O distrito de Castelo de Paiva relembra, 25 anos depois, a queda da Ponte Hintze Ribeiro, que aconteceu a 4 de março de 2001. O desabamento lançou um autocarro e três veículos para o Douro, causando 59 mortes. A tragédia ainda hoje marca a região.

Entre as vítimas estavam pessoas que viviam em Castelo de Paiva e em Entre-os-Rios, a ligação entre as duas comunidades foi interrompida de forma abrupta. O balanço aponta para uma consolidação de luto ao longo dos anos e para dificuldades contínuas no apoio às famílias.

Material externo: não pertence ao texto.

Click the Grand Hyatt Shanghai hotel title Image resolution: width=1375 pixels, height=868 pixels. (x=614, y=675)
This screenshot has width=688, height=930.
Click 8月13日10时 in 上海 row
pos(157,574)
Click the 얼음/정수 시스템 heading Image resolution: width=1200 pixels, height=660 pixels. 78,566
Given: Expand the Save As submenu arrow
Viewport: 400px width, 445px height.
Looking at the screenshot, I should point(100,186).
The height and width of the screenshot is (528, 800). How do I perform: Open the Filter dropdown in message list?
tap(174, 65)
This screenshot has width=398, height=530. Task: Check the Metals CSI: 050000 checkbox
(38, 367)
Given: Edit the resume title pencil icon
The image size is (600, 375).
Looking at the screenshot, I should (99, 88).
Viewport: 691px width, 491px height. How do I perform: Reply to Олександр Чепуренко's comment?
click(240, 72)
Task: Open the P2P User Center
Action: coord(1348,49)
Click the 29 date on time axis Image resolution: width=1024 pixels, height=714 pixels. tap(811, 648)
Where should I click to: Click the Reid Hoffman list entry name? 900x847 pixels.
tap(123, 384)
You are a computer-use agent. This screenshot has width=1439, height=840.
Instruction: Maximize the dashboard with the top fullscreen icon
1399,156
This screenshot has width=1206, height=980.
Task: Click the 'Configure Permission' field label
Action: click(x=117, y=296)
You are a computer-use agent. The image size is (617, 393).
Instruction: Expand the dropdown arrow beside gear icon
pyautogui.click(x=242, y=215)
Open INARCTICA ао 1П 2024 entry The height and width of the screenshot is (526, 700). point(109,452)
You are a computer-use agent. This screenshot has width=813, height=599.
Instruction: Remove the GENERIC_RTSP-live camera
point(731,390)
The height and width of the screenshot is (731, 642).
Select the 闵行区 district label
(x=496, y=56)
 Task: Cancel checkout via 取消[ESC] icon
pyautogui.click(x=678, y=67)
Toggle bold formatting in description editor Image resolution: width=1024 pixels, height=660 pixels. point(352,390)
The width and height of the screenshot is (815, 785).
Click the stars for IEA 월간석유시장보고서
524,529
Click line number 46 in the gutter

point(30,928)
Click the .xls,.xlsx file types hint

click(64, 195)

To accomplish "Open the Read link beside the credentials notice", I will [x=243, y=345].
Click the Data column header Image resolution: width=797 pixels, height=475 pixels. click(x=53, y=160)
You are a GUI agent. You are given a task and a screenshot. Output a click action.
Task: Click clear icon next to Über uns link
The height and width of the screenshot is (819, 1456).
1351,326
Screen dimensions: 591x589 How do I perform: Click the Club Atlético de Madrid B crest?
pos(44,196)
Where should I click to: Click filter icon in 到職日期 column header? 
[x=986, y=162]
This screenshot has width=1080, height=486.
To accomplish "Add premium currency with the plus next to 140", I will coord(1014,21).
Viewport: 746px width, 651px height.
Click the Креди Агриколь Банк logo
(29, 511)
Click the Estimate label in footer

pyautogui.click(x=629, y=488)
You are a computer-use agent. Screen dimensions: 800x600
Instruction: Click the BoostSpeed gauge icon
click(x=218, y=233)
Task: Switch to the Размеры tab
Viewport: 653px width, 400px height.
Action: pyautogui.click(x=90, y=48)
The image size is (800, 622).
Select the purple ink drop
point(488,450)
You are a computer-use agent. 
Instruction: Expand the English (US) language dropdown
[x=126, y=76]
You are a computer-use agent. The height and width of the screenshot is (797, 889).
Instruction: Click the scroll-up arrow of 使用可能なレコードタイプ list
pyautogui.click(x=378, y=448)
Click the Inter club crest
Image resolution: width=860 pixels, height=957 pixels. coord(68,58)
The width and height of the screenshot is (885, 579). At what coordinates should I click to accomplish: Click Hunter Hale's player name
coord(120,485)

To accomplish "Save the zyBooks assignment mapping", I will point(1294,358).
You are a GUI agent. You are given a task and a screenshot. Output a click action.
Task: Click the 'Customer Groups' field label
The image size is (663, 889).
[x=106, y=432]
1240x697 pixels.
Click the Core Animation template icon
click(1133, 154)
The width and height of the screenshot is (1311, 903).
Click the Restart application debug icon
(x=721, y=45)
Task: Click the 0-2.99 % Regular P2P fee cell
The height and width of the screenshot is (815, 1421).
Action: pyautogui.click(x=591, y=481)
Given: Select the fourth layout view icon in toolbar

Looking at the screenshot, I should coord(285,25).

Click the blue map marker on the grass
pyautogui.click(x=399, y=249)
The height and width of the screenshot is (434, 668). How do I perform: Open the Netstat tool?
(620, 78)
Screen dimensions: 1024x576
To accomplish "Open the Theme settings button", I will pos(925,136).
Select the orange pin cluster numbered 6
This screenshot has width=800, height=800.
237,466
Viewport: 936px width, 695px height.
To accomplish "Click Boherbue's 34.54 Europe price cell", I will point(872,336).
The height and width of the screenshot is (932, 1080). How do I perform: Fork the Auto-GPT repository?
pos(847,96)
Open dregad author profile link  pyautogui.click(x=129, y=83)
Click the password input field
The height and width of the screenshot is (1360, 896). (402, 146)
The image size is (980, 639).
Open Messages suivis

A distância temporal não sanou o sofrimento. Sobreviventes enfrentam ainda episódios de dor e desorientação, com hoje o foco em apoio psicológico disponível a familiares. Mantêm-se memórias vivas de muitos que perderam entes queridos naquela noite.

Impacto e apoio psicológico

Para quem ficou, o luto persiste como uma ferida aberta. Famílias de vítimas continuam a receber acompanhamento especializado, com foco em gestão emocional e reabilitação psico-social. O evento é lembrado anualmente pela comunidade.

O governo e organizações locais reforçam que o acompanhamento não se esgota com o tempo. Existem protocolos de apoio emocional direcionados a adultos, jovens e crianças afetadas pelo desastre. A memória da tragédia permanece presente na região.

A memória colectiva relaciona-se também com o trabalho de investigação e com ações de prevenção de desastres. Comemorar as vítimas serve para assegurar transparência, responsabilização e melhoria de infraestruturas críticas.